Re: MESSAGE quota resource implemention

2011-09-05 Thread Bron Gondwana
On Mon, Sep 05, 2011 at 02:32:40PM +1000, Greg Banks wrote:
 Ok, I'm now convinced my first attempt at annotation quotas sucked too
 hard, here's how I want to re-implement it.  Let me know what you think.

  - add a 32b mailbox index header entry to track the storage in bytes
 used by all annotations for the mailbox itself or for messages in the
 mailbox

Why not 64b?  Admittedly hanging gigabytes of annotations off a single
folders is probably evil, but this is the mailbox header - 4 bytes per
mailbox to not even have to think about it is super-cheap.  We keep a
handful of blanks around in the header already.

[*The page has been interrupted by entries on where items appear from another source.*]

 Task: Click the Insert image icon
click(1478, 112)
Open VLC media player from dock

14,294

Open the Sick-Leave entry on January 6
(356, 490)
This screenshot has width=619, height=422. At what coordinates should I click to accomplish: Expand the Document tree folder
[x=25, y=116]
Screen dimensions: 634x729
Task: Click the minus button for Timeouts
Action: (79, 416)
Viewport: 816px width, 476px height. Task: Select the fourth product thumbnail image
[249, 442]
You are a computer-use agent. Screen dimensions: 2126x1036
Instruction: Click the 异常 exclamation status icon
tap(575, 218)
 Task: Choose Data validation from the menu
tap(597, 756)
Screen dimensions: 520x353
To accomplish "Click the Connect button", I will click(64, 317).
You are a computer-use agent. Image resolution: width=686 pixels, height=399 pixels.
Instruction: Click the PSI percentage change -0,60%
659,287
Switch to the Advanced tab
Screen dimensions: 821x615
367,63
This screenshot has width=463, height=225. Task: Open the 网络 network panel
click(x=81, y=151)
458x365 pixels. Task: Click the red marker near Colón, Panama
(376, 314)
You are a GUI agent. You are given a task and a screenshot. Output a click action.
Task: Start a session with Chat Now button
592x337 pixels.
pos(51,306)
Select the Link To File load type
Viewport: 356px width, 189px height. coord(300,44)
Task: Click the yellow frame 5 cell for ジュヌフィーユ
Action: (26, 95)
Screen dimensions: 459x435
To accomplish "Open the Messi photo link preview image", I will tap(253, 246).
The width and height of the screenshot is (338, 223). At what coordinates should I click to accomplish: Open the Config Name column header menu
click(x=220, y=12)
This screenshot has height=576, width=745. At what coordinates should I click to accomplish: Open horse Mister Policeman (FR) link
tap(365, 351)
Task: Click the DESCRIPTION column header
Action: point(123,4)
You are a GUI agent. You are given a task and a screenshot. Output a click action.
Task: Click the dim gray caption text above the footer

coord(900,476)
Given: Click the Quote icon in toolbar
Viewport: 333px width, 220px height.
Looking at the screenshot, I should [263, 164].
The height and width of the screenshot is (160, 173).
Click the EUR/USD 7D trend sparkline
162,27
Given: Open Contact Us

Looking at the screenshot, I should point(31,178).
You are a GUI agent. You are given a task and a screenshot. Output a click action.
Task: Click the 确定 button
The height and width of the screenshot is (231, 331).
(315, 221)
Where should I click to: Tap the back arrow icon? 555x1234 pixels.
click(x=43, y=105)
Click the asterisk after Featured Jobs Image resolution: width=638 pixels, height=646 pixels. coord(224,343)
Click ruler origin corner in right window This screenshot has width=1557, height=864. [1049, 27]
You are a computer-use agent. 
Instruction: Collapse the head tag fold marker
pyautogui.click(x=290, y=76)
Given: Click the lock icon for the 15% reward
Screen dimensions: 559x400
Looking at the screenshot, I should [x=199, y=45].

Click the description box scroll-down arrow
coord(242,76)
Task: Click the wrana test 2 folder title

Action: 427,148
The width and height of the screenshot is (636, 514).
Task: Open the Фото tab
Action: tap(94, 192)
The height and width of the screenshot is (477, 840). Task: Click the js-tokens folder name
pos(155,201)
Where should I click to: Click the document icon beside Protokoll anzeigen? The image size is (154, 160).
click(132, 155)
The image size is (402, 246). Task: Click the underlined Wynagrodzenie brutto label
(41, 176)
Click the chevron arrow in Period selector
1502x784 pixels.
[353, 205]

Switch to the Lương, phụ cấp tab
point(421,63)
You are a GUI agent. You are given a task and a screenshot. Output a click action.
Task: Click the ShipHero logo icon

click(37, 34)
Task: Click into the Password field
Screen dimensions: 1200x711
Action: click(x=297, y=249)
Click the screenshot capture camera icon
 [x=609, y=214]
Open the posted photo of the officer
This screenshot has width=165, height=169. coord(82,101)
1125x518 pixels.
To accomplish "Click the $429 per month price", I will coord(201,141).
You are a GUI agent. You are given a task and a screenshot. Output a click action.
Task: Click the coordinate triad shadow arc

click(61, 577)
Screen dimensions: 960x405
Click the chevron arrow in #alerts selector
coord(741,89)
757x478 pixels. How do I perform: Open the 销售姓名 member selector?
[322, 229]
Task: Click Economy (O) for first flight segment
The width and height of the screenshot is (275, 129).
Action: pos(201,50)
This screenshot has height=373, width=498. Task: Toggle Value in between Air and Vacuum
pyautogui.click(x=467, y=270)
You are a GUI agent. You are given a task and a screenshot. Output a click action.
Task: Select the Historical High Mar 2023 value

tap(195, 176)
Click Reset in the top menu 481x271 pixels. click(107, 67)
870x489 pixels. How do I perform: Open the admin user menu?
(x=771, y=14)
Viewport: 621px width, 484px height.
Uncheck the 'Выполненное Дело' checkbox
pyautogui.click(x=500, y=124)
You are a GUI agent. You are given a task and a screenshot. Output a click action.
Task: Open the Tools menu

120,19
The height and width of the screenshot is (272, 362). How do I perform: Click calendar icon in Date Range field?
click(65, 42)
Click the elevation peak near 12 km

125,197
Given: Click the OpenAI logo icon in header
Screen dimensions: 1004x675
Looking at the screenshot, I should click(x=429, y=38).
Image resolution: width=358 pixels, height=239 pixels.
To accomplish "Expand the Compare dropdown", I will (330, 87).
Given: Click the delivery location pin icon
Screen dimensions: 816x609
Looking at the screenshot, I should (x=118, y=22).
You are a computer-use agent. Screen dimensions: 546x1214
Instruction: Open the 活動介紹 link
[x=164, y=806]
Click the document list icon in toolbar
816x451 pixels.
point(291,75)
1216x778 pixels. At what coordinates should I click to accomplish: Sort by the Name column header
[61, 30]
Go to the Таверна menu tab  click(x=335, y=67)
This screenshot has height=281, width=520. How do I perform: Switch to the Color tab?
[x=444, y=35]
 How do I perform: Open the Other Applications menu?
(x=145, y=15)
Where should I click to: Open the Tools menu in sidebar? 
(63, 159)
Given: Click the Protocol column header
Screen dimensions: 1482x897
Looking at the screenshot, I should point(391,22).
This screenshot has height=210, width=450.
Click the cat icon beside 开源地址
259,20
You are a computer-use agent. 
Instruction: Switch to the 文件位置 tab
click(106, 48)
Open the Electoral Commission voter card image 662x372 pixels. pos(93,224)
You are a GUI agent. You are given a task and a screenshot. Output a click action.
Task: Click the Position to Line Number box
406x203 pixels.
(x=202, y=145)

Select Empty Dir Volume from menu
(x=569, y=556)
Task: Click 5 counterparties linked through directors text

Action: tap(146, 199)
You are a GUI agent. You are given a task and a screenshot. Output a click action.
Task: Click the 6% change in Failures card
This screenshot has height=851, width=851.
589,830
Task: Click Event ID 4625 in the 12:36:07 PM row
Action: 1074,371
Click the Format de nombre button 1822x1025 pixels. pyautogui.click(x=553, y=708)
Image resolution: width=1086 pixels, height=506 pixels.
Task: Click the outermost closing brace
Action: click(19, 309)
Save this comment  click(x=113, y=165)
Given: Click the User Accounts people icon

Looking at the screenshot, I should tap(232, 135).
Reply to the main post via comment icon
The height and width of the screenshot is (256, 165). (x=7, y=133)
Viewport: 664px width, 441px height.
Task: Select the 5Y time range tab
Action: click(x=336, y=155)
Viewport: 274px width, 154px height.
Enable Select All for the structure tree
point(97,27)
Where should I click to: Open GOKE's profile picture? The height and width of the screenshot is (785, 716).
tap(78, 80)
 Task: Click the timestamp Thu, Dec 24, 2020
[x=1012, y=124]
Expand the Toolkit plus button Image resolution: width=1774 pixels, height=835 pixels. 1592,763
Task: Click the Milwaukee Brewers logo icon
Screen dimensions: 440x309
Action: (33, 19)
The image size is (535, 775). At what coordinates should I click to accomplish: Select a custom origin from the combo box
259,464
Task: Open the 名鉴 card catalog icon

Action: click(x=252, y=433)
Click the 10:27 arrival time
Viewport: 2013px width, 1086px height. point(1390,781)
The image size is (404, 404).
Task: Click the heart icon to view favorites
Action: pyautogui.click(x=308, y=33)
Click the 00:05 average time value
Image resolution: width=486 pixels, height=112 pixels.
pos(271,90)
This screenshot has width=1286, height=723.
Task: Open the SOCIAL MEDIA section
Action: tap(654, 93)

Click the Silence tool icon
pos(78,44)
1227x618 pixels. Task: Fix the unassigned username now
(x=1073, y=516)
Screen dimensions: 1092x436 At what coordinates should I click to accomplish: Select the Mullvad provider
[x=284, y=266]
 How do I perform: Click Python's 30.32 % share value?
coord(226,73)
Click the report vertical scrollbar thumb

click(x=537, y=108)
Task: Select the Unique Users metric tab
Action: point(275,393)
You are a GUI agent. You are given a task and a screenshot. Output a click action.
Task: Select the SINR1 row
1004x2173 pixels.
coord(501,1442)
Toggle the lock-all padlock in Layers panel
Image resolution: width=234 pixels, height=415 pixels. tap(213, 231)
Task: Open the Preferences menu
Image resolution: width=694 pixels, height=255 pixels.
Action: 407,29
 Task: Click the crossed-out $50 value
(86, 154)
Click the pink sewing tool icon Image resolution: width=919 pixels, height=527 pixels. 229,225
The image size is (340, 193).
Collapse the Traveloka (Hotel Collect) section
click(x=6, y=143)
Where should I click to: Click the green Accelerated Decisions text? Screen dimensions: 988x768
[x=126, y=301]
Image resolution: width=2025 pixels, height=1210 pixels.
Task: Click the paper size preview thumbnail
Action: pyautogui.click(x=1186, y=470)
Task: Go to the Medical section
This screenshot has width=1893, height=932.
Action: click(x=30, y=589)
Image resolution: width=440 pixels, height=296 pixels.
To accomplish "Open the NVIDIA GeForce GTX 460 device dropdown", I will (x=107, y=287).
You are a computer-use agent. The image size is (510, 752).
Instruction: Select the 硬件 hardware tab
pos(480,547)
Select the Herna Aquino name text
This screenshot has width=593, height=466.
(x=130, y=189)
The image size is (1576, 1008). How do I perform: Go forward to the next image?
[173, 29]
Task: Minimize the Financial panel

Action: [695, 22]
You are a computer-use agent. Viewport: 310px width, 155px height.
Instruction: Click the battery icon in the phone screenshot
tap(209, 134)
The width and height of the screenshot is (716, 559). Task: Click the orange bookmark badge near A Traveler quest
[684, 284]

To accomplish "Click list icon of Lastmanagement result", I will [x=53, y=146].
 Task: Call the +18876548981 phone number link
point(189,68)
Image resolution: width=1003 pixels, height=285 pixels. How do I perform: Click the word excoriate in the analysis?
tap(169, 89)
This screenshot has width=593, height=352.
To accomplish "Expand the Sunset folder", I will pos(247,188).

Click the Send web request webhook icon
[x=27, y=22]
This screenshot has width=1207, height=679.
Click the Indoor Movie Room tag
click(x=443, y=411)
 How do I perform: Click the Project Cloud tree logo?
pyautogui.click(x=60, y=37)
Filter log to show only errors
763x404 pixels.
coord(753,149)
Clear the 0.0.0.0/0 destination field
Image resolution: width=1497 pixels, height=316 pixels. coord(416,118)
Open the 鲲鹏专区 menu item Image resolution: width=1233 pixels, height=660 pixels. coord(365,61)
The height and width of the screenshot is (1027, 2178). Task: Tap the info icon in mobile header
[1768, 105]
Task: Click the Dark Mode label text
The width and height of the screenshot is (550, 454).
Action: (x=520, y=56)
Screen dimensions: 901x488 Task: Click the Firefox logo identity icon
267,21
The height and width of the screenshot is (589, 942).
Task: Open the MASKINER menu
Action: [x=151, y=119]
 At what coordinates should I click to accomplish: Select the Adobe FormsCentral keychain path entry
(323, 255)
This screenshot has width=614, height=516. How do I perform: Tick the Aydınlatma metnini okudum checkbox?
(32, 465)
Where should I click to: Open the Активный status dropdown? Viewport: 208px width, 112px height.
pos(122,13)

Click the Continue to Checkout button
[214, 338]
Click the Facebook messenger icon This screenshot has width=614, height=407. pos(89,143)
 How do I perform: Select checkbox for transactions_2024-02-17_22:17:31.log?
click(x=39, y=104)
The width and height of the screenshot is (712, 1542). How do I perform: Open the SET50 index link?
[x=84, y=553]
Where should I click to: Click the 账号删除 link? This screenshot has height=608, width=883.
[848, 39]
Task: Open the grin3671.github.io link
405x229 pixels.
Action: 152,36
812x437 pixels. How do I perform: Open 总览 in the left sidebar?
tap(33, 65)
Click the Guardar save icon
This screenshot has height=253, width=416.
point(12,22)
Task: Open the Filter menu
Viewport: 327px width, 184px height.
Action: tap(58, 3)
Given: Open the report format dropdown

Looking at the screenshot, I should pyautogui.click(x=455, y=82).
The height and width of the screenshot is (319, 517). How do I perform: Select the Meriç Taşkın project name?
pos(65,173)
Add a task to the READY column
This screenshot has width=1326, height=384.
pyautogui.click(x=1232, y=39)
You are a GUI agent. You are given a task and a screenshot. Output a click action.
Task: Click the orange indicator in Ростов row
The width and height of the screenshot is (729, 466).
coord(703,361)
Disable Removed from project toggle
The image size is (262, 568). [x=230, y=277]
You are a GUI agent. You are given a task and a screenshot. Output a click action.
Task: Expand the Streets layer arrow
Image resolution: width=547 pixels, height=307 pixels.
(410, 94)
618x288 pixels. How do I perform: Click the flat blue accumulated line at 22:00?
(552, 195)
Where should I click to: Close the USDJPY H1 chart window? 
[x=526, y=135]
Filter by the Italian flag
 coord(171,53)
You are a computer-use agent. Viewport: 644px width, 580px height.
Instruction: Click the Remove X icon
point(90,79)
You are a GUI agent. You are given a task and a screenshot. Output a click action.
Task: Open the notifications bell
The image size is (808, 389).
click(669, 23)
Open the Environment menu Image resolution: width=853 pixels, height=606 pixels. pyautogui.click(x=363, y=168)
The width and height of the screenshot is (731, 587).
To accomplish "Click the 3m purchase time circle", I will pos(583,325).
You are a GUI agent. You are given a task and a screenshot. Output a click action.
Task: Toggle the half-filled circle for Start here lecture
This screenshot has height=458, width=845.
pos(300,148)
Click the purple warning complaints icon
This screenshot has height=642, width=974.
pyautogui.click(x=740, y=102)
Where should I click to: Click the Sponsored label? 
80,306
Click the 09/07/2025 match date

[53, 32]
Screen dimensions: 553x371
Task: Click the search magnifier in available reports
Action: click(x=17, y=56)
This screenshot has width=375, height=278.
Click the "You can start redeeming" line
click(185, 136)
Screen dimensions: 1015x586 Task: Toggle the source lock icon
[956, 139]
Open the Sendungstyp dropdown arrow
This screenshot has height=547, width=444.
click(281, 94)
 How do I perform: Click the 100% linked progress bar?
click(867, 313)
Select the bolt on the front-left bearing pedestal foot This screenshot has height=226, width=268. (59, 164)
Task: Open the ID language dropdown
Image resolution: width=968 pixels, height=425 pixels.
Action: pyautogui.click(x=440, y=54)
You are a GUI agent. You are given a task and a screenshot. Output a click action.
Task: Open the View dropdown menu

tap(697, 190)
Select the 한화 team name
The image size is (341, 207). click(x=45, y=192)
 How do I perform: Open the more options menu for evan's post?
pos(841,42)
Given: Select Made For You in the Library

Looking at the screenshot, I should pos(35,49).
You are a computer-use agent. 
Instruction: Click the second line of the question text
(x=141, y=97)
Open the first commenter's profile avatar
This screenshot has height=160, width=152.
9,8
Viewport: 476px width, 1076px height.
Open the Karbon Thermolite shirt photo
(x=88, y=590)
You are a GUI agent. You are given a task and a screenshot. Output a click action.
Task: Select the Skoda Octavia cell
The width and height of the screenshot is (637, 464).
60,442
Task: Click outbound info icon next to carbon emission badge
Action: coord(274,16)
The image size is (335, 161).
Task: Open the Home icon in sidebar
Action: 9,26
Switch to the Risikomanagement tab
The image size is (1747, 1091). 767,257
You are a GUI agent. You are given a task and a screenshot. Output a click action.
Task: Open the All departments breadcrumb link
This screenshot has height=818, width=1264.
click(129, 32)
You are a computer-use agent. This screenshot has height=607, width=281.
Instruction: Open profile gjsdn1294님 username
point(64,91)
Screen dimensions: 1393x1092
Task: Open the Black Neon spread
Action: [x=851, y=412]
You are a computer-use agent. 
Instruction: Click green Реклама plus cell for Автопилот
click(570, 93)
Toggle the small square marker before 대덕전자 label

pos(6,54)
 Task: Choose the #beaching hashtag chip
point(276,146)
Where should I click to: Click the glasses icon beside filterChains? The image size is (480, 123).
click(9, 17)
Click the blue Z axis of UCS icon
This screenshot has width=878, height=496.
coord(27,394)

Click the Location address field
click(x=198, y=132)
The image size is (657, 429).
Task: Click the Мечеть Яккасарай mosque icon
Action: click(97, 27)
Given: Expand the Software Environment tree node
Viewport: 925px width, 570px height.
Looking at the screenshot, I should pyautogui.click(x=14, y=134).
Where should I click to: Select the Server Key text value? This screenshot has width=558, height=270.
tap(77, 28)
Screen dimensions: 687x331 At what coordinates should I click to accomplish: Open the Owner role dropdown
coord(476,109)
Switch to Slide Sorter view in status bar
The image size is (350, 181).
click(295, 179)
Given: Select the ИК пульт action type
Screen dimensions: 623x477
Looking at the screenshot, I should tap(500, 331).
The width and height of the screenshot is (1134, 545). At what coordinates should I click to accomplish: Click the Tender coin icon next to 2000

  - at header upgrade time, write the special value ~0 into this field,
 meaning unknown

Funky.  If you didn't want to get all special-value about it, you could
use a flag over in the flags field as well, there are only about 5 of
the 32 in use so far.

  - in mailbox_commit_quota(), if the field is not unknown, then
 calculate the delta in usage and apply to the quota db.

I assume this is done the same way it's done now?  By taking a snapshot
of the value at the start, and calculating a diff to apply at the end.
That was actually a filthy workaround (one of many, dammit) for using
unsigned datatypes.  If we made this a signed 64 bit datatype as well,
with a flag off to the side for unknown, then we could actually store
a diff in the mailbox object directly - and update both this field and
the quota's value during the commit.

  - make reconstruct scan the annotations db to figure out the correct
 value for this new field.

Yep - that makes sense.  Reconstruct already does this for the
quota_mailbox_used field, doesn't it.  And any other derived
aggregate values in the header.

 This means that the annotation STORE and SETMETADATA paths will be
 updating the quota db in the same place that APPEND et al do,
 mailbox_commit_quota().  This should work around Bug #3529 and also make
 the code neater.

Nice.

Bron.


Re: MESSAGE quota resource implemention

2011-09-05 Thread Greg Banks
On 02/09/11 20:03, Bron Gondwana wrote:
 On Fri, Sep 02, 2011 at 07:36:20PM +1000, Greg Banks wrote:
 
 How's about this for a strategy?

 When a quota resource is first enabled, (i.e. the limit is changed from
 UNLIMITED to some finite value), the usage is stored as some special
 value which I'll call INDETERMINATE.
 
 What about 'getquota'?  I don't support any solution which leaves getquota
 returning bogus values or failing to respond.  That's just icky and
 confusing.
 
 I don't think you can avoid two passes, and I don't even think you can
 avoid two values during if you really want to be good about it.
 
 [...]
 
 There are pure ways to do this, that guarantee consistency. [...]
 
 That's a real, robust solution.  But it's pretty heavy engineering.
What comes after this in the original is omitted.